Severe burn injury causes hepatic dysfunction that results in major metabolic derangements including insulin resistance and hyperglycemia and is associated with hepatic endoplasmic reticulum (ER) stress. We have recently shown that insulin reduces ER stress and improves liver function and morphology; however, it is not clear whether these changes are directly insulin mediated or are due to glucose alterations. Metformin is an antidiabetic agent that decreases hyperglycemia by different pathways than insulin; therefore, we asked whether metformin affects postburn ER stress and hepatic metabolism. The aim of the present study is to determine the effects of metformin on postburn hepatic ER stress and metabolic markers. Male rats were randomized to sham, burn injury and burn injury plus metformin and were sacrificed at various time points. Outcomes measured were hepatic damage, function, metabolism and ER stress. Burn-induced decrease in albumin mRNA and increase in alanine transaminase (p < 0.01 versus sham) were not normalized by metformin treatment. In addition, ER stress markers were similarly increased in burn injury with or without metformin compared with sham (p < 0.05).
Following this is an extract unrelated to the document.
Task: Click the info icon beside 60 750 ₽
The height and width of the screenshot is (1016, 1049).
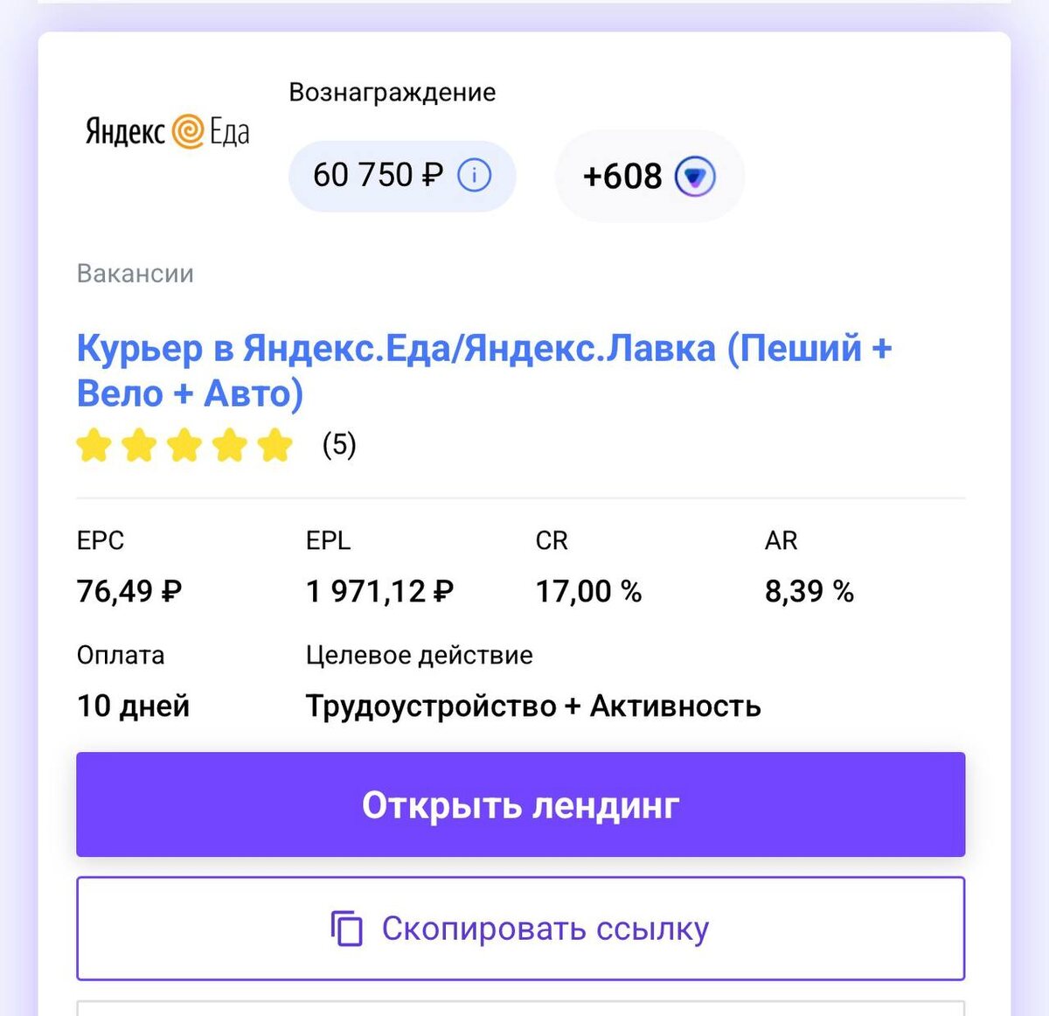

We also found that gluconeogenesis and fatty acid metabolism gene expressions were upregulated with or without metformin compared with sham (p < 0.05). Our results indicate that, whereas thermal injury results in hepatic ER stress, metformin does not ameliorate postburn stress responses by correcting hepatic ER stress.

Figure 1

Metformin-activated hepatic AMPK after burn. Top panel: Western blot of p-AMPK and β-actin. Lower panel: Quantification of the above blots. *p < 0.05 versus burn, Student t test.

Figure 2

Metformin does not alleviate hepatic damage after burn. Albumin concentration (A) and ALT levels (B) were measured in rat livers. **p < 0.01 versus sham.

Figure 3

Metformin augments hepatic ER stress after burn. ER stress markers were assessed at the mRNA level. Chop is a downstream target of PERK, whereas Bip, Dnajb9 and Pdia3 are activated by the spliced form of Xbp-1. Both 24-h (A) and 48-h (B) postburn time points are shown. *p < 0.05, **p < 0.01 versus sham.

Figure 4

Gluconeogenesis gene expression in rat livers after burn. mRNA levels of Pgc1 (A), G6pc (B) and Pck1 (C) were evaluated. *p < 0.05 versus sham. ^†p < 0.01 versus all other groups at both time points.

Figure 5

Gene expression of markers for fatty acid metabolism (A–D) and for glucose uptake (E, F). *p < 0.05, **p < 0.01, ***p < 0.001 versus sham. †p < 0.01 versus all other groups at both time points.

Figure 6

Hepatic triglyceride content after burn. Triglyceride content was measured in the rat livers as an indicator of hepatic steatosis.